[PATCH 00/27] dm: Change the way sequence numbers are implemented

Tom Rini trini at konsulko.com
Wed Dec 9 17:19:27 CET 2020


On Tue, Dec 08, 2020 at 11:52:07PM +0100, Michael Walle wrote:
> Hi Simon,
> 
> Am 2020-11-30 02:53, schrieb Simon Glass:
> > At present each device has two sequence numbers, with 'req_seq' being
> > set up at bind time and 'seq' at probe time. The idea is that devices
> > can 'request' a sequence number and then the conflicts are resolved when
> > the device is probed.
> > 
> > This makes things complicated in a few cases, since we don't really know
> > (at bind time) what the sequence number will end up being.
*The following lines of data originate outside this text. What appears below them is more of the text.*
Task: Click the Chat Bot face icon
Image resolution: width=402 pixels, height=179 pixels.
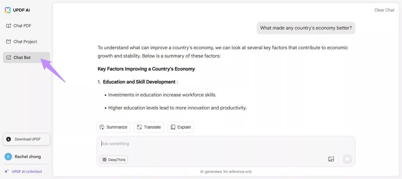Action: 9,58
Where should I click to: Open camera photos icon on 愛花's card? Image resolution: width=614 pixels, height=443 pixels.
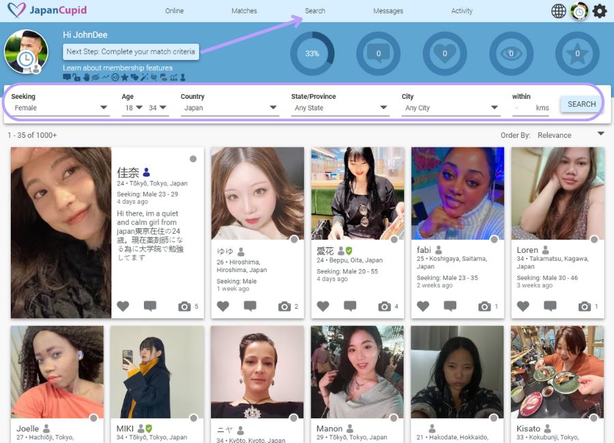coord(385,307)
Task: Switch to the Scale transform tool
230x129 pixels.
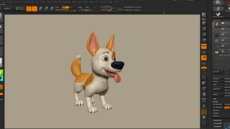Action: 46,9
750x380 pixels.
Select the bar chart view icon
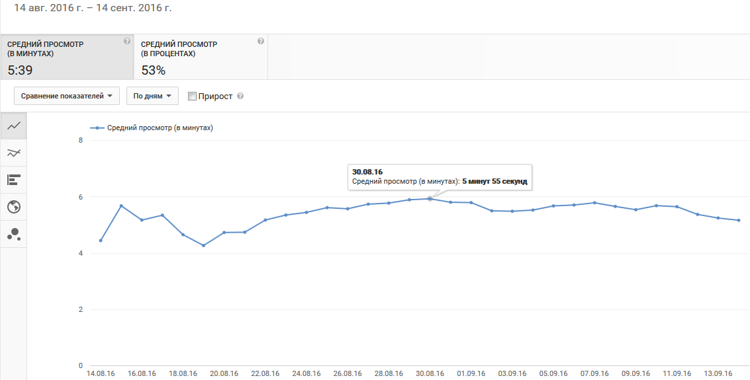13,180
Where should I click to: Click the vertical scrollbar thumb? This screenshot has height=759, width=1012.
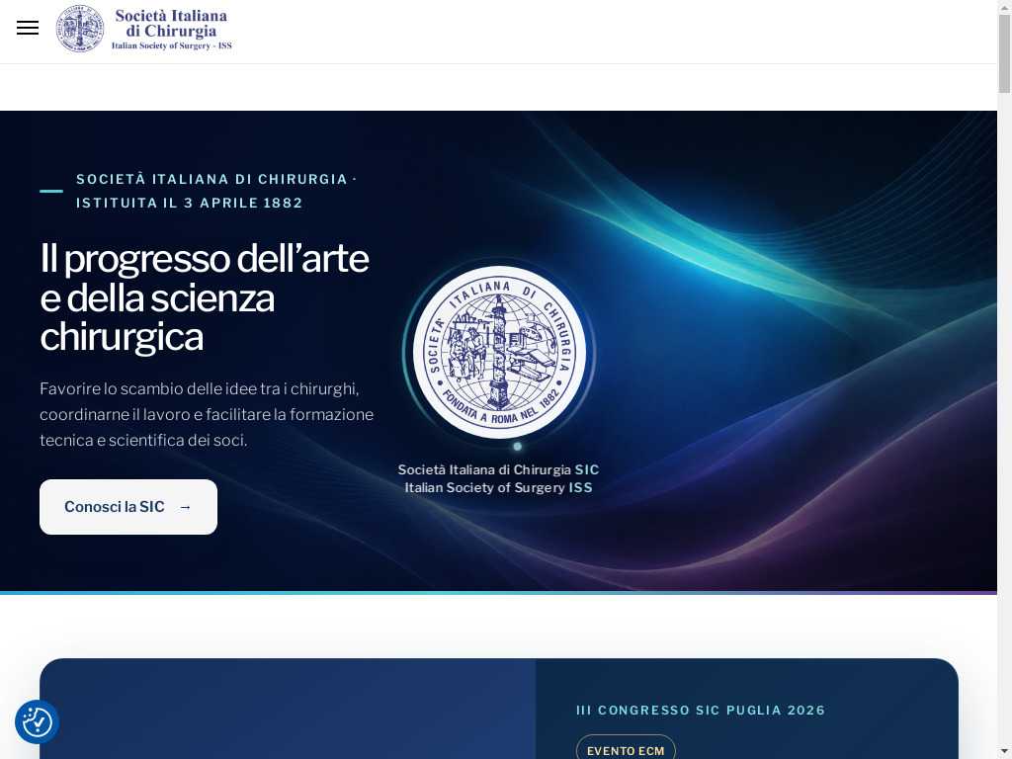point(1004,53)
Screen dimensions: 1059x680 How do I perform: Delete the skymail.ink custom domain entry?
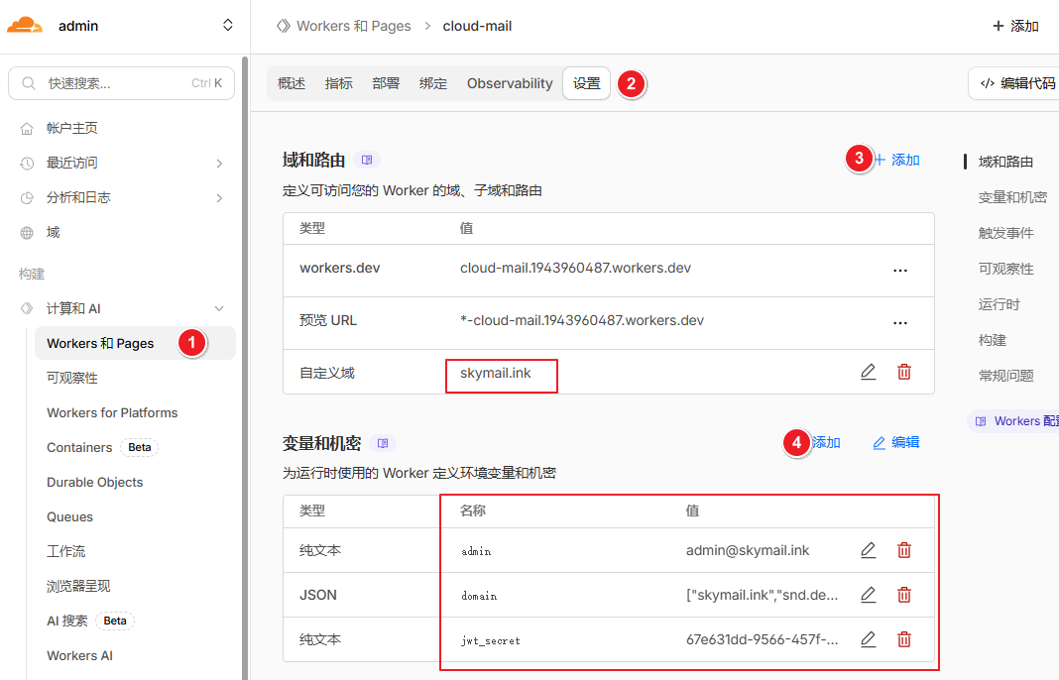pyautogui.click(x=904, y=372)
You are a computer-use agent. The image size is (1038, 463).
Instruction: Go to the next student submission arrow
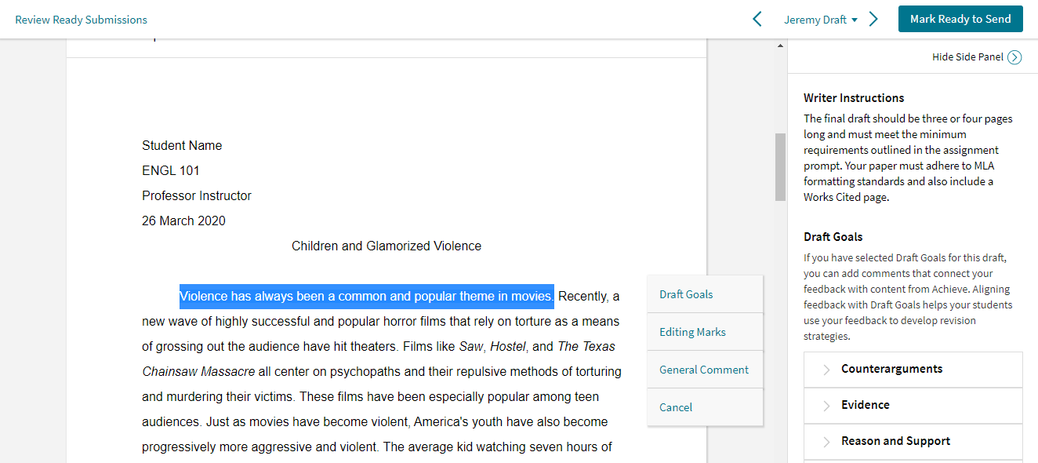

We want to
> > honour the bind-time requests if at all possible, but in fact the only
> > source of these at present is the devicetree aliases.
> > 
> > Apart from the obvious need for sequence numbers to supports U-Boot's
> > numbering on devices on the command line, the current scheme was
> > designed to:
> > 
> > - avoid calculating the sequence number until it is needed, to save
> >   execution time
> > - allow multiple devices to obtain a particular sequence number as they
> >   are probed and removed
> > - retain a record of the 'requested' sequence number even if it turns
> > out
> >   that a device could not get it (to allow debugging and retrying)
> > 
> > After some years using the current scheme it seems on balance that these
> > goals don't have as much merit as first thought. The first point would
> > be persuasive except that we end up reading the devicetree aliases at
> > bind-time anyway. So the work of resolving the sequence numbers during
> > probing is not that great. The second point hasn't really been an issue,
> > as there is typically no contention for sequence numbers (boards tend to
> > allocate them statically in the devicetree). Re the third point, we can
> > often figure out what was requested by looking at aliases, and in the
> > cases where we can't, it doesn't seem to matter much.
> > 
> > Since we have the devicetree available at bind time, we may as well just
> > use it, in the hope that the required processing will turn out to be
> > useful later (i.e. the device actually gets used). In addition, it is
> > simpler to use a single sequence number, since it avoids confusion and
> > some extra code.
> > 
> > This series moves U-Boot to use a single, bind-time sequence number. All
> > uclasses with the DM_UC_FLAG_SEQ_ALIAS flag enabled will assign sequence
> > numbers to their devices, so that as soon as a device is bound, it has a
> > sequence number. If a devicetree alias provides the number, it will be
> > used. Otherwise, during initial binding, the first free number is used.
> 
> What does "first free number mean"?
> 
> I have a device tree with the following aliases for network:
> 
> aliases {
>         ethernet0 = &enetc0;
>         ethernet1 = &enetc1;
>         ethernet2 = &enetc2;
>         ethernet3 = &enetc6;
> };
> 
> The individual devices might be disabled, depending on the board variant
> (which might also be dynamically determined during startup).
> 
> My first smoke test with this series show the following:
> 
>   uclass 32: eth
>   0   * enetc-0 @ ffd40e60, seq 0
>   1   * ax88179_eth @ ffd51f50, seq 1
> 
> Looks like the usb ethernet device will get seq 1 assigned (after "usb
> start"). Is this intended?
> 
> If so, this is a problem, because for ethernet devices, the MAC address
> is assigned according to the ethNaddr variable. And at least for this
> board (kontron_sl28) the first four are reserved for the ones with the
> alias entries. Thus I'd have expected that the usb device will get seq 4
> assigned.

I want to echo this concern.  One of the things that can be challenging
when working with devices in Linux is that it's now long accepted that
you can't rely on anything like probe order as that can and will change
randomly (seemingly).  You have to instead rely on some stable attribute
of the device.  Consistency of device numbering is a feature for us.